Dans une prison de Bordeaux aux prises avec un « problème de surpopulation », Michel Barrette aurait été battu à mort par trois codétenus pour quelques « malheureux » grammes de tabac. Gravement blessé, il serait resté dans sa cellule pendant plus de deux heures jusqu'à ce que le «représentant du comité de détenus», le coaccusé Tarik Biji, accepte finalement d'alerter les gardiens de prison.
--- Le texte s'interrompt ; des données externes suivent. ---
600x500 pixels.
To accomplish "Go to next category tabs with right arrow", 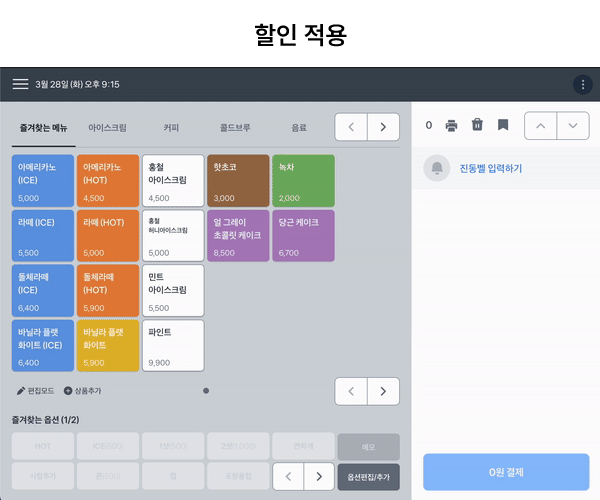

C'est cette théorie qu'entend démontrer la poursuite pendant le procès de Tarik Biji, Garmy Guerrier et Jason Côté qui s'est amorcé lundi matin au palais de justice de Montréal. Les trois hommes sont accusés du meurtre prémédité de leur codétenu Michel Barrette, 46 ans, survenu le soir du 21 juin 2016 dans une cellule de la prison de Bordeaux. 

« Les trois accusés se sont entendus pour taxer M. Barrette, ils l'ont séquestré dans la cellule 203, ils l'ont conjointement roué de coups et ils l'ont laissé dépérir dans sa cellule jusqu'à ce qu'il soit trop tard de lui venir en aide... Tout ça pour quelques malheureux grammes de tabac, ne l'oublions pas », a affirmé le procureur de la Couronne, Me Louis Bouthillier, dans son exposé introductif.

La « convoitise » des détenus pour le tabac entre les murs de l'Établissement de détention de Montréal (prison de Bordeaux) est au coeur de ce procès. « Étant donné que le tabac est interdit, que le tabac est prisé, il y a une convoitise. Les personnes qui n'en ont pas et qui consomment, en veulent et sont prêtes à tout de sorte de choses pour pouvoir s'en procurer», a expliqué au jury Me Bouthillier. 

Ainsi, Michel Barrette détenait du tabac à son arrivée à la prison de Bordeaux un jour ou deux avant sa mort, selon la poursuite. « Il a fumé dans sa cellule. Évidemment, ça s'est su, ça sent. Les gens qui l'entouraient en ont voulu. Le comité de détenu s'en est mêlé. Barrette a été convoqué dans la cellule du représentant du comité de détenu, M. [Tarik] Biji. D'autres détenus l'attendaient, dont M. [Jason] Côté et M. [Garmy] Guerrier, et de 18h22 et 18h45, M. Barrette a été passé à tabac », a soutenu Me Bouthillier, toujours dans son exposé introductif.

La poursuite entend également expliquer au jury pendant le procès que les détenus de la prison fument des écorces d'oranges, des pelures de pomme, mais aussi du tabac, malgré l'interdiction de fumer à l'intérieur de la prison et dans la cour extérieure. « Certaines personnes, dont Michel Barrette, réussissent à cacher, lorsqu'ils entrent en prison, des quantités minimes, mais des quantités de tabac, pour leur consommation personnelle. Ils cachent ça dans leur cavité corporelle pour éviter la fouille», a indiqué Me Bouthillier. 

Une dizaine de témoins viendront témoigner pour la Couronne pendant le procès, dont deux détenus qui ont été témoins des évènements. Le «coloc» de cellule de la victime, Jean-François Émard (qui n'est pas le membre des Rock Machine), viendra ainsi raconter l'avoir vu se faire battre par les trois accusés, a ajouté Me Bouthillier. C'est aussi M. Émard qui serait intervenu pour aider son «coloc», alors qu'il était en détresse dans sa cellule.

Or, le coaccusé Tarik Biji l'aurait empêché d'alerter les gardiens de prison, selon la poursuite. Ainsi, c'est seulement à 21h05, plus de deux heures après l'agression que Tarik Biji aurait permis qu'on prévienne les gardiens. Quelques minutes plus tard, Michel Barrette s'est effondré et sa mort a été rapidement constatée.

Fracture au cou, blessures à la tête, fractures au sternum, multiples fractures aux côtes, poumon embroché par des côtes brisées, lacérations multiples à la rate : Michel Barrette aurait subi de graves blessures ce soir-là, selon la poursuite. Il serait mort d'une hémorragie interne.